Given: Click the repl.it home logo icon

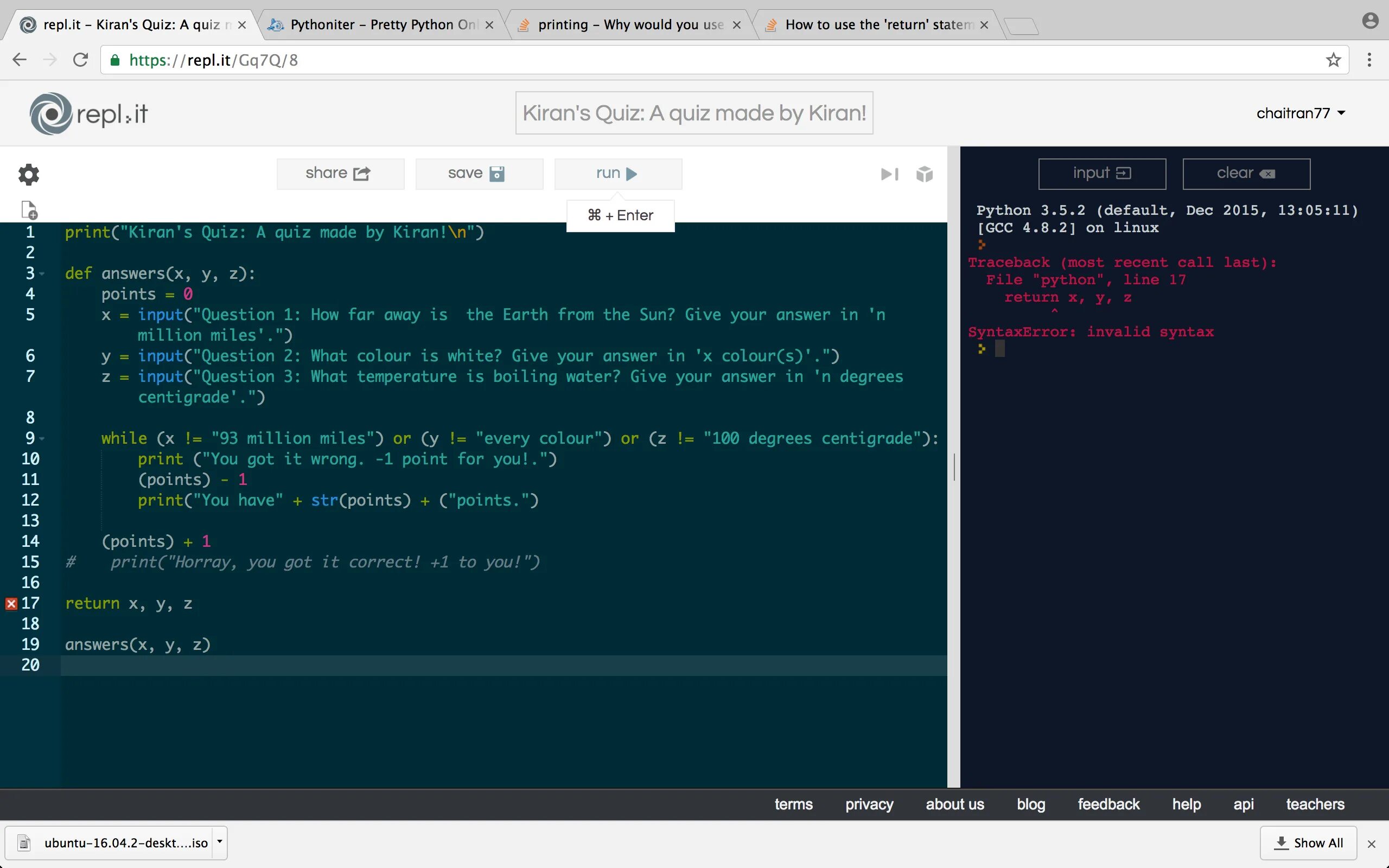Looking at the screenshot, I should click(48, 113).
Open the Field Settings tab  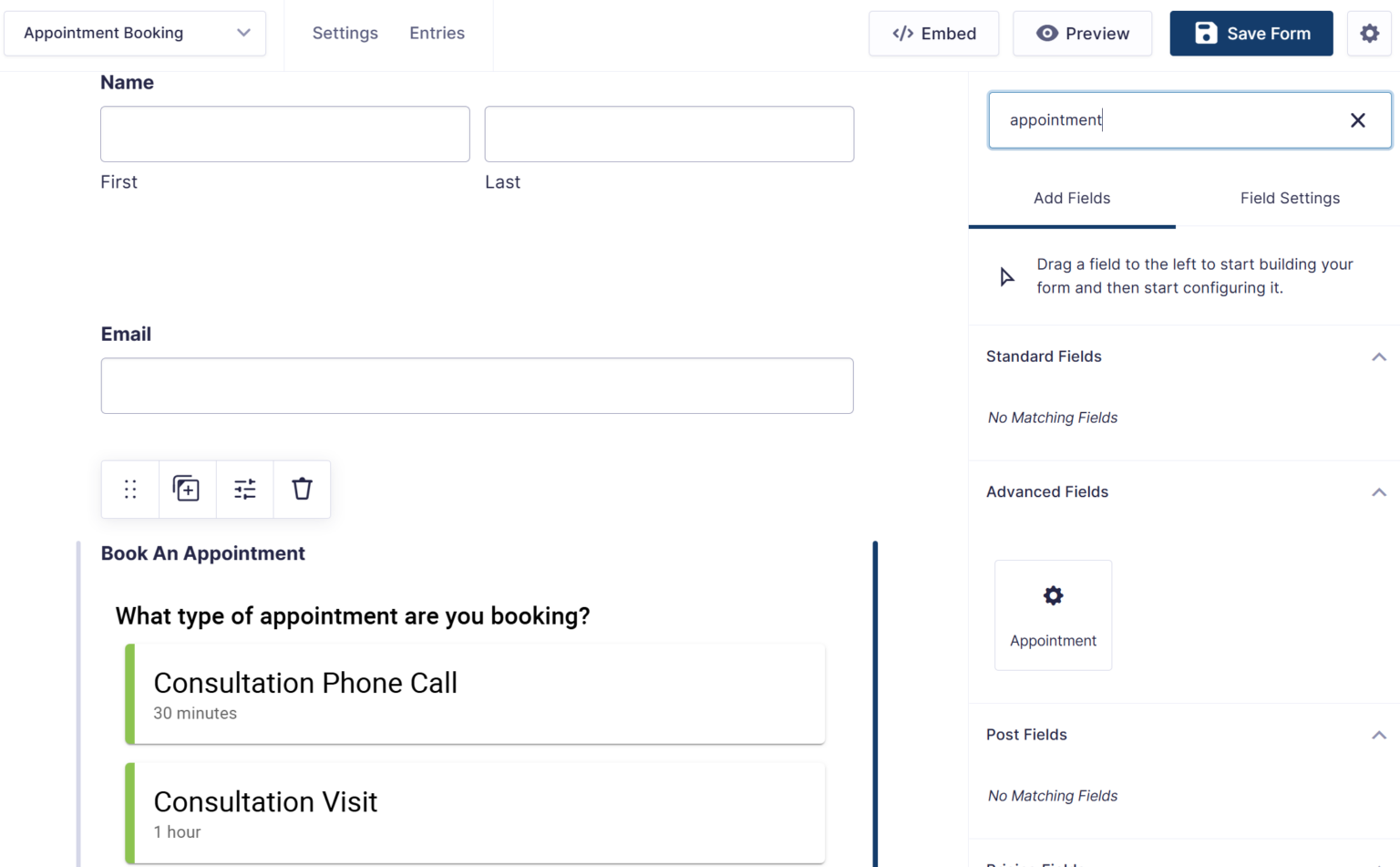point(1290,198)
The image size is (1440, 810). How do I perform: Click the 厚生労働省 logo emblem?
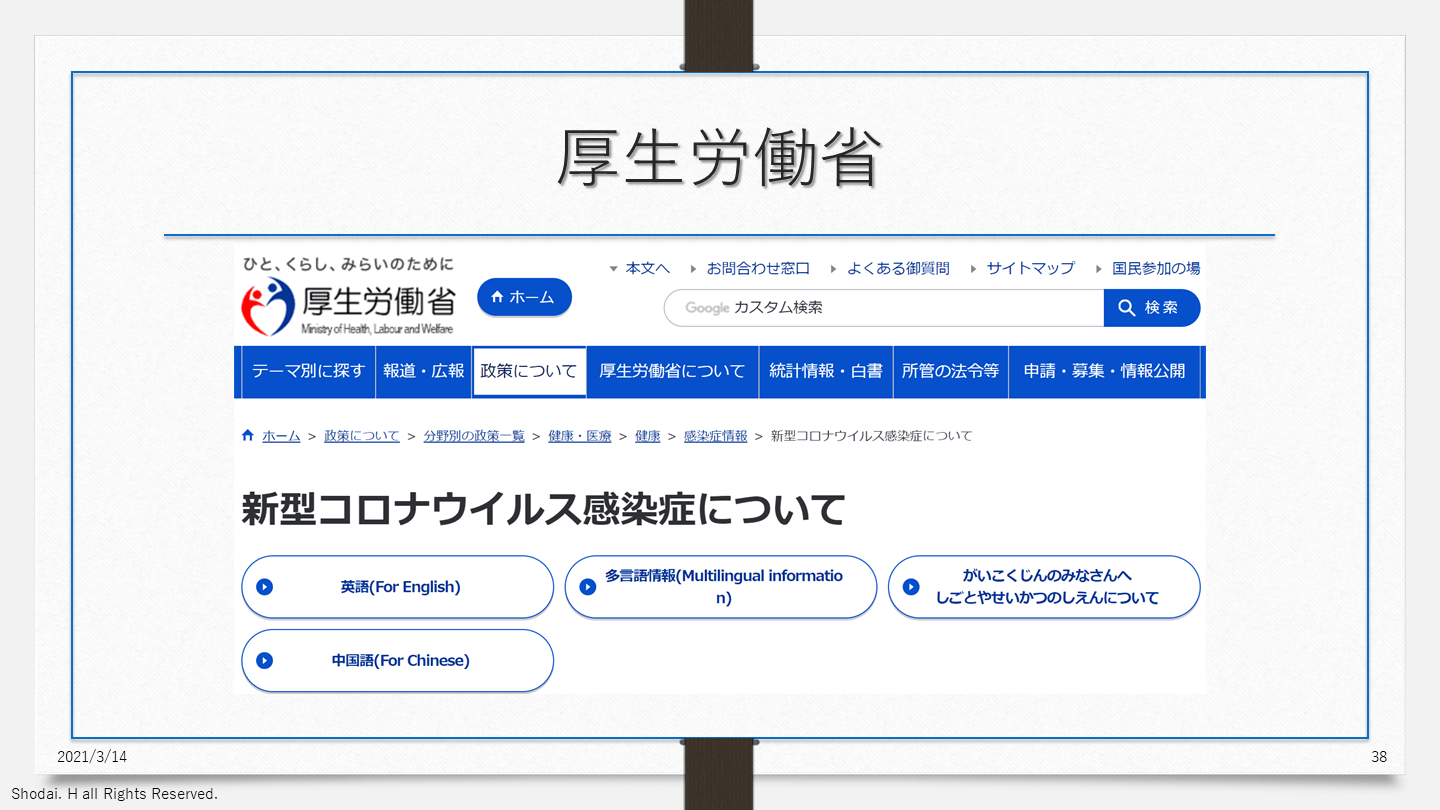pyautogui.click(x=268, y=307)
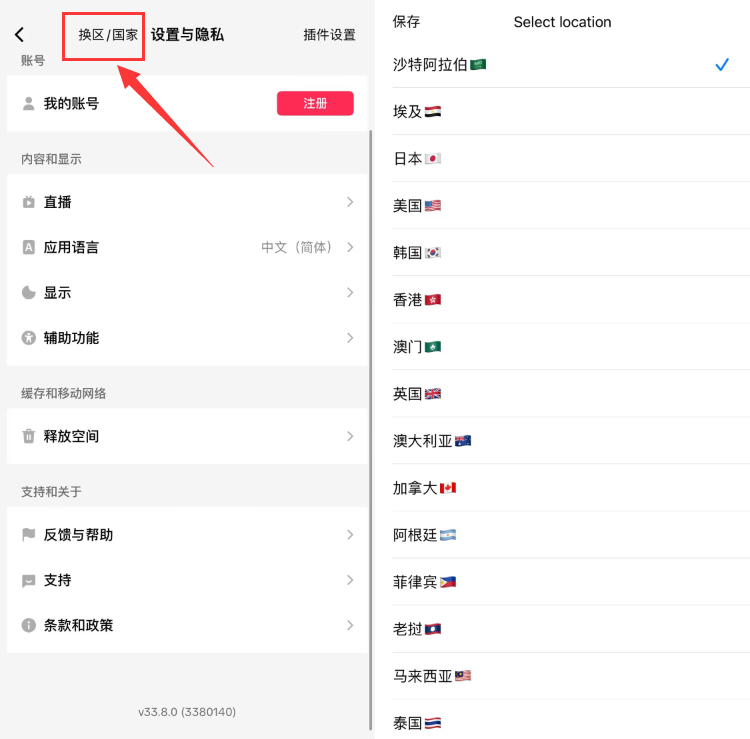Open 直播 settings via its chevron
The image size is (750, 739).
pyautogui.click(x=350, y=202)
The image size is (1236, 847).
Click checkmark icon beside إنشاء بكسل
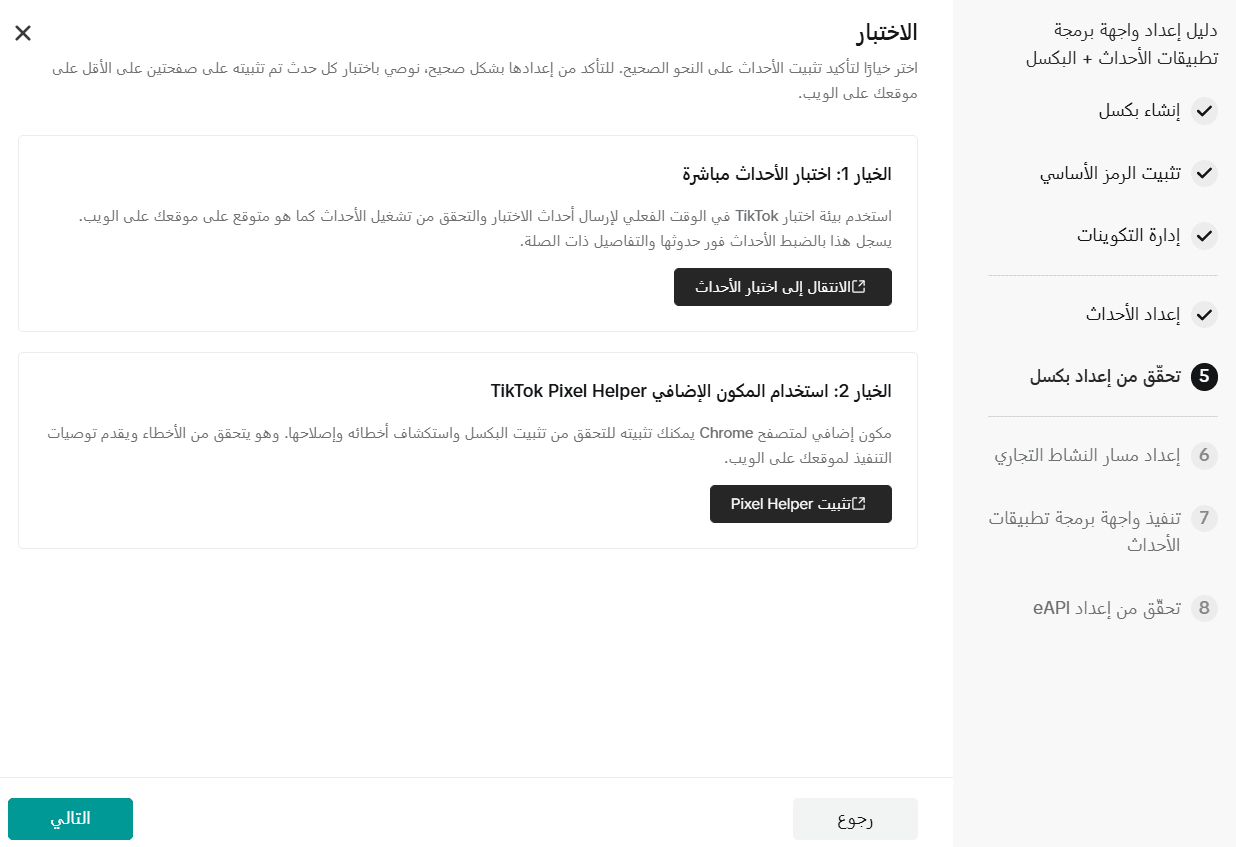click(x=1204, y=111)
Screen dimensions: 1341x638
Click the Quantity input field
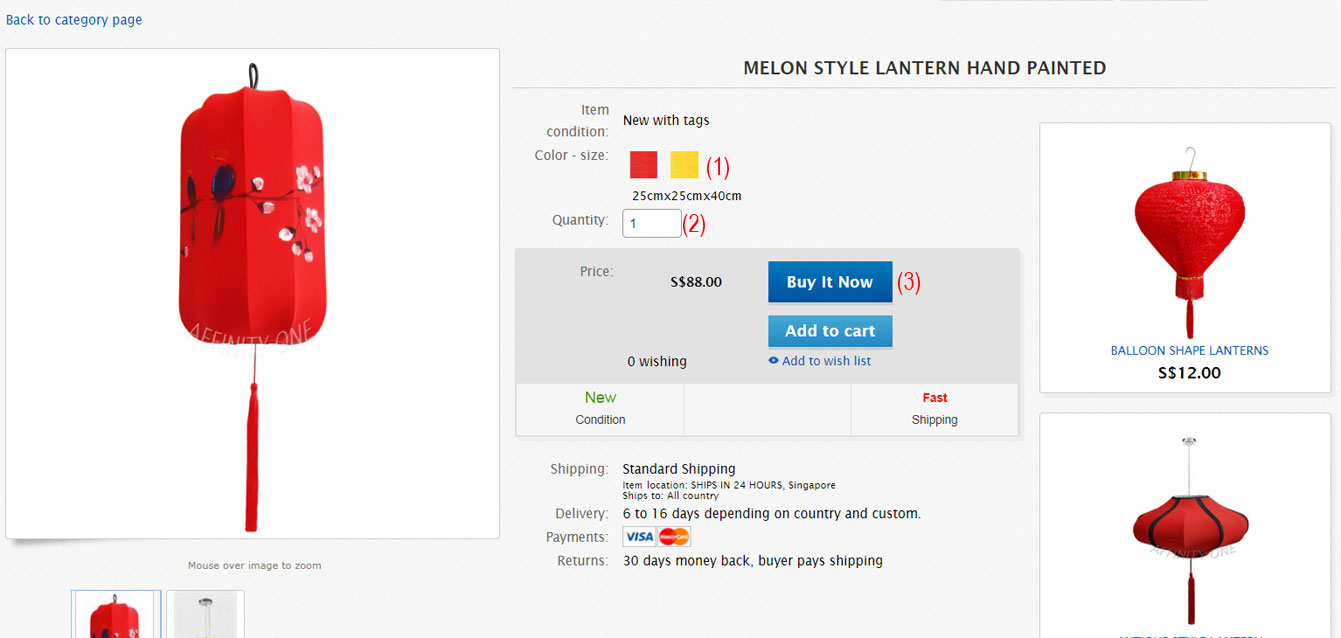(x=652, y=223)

**WHAT IS EXPECTED**
Output exactly and only the lines from the line containing "The image size is (1440, 810)." to the end of the entries, both included, and omit every picture.

**RESULT FOR THIS EXERCISE**
The image size is (1440, 810). How do I perform: Click the 厚生労働省 logo emblem?
pyautogui.click(x=268, y=307)
Open 直播 settings via its chevron
The image size is (750, 739).
pyautogui.click(x=350, y=202)
The image size is (1236, 847).
Click checkmark icon beside إنشاء بكسل
click(x=1204, y=111)
Screen dimensions: 1341x638
Click the Quantity input field
(x=652, y=223)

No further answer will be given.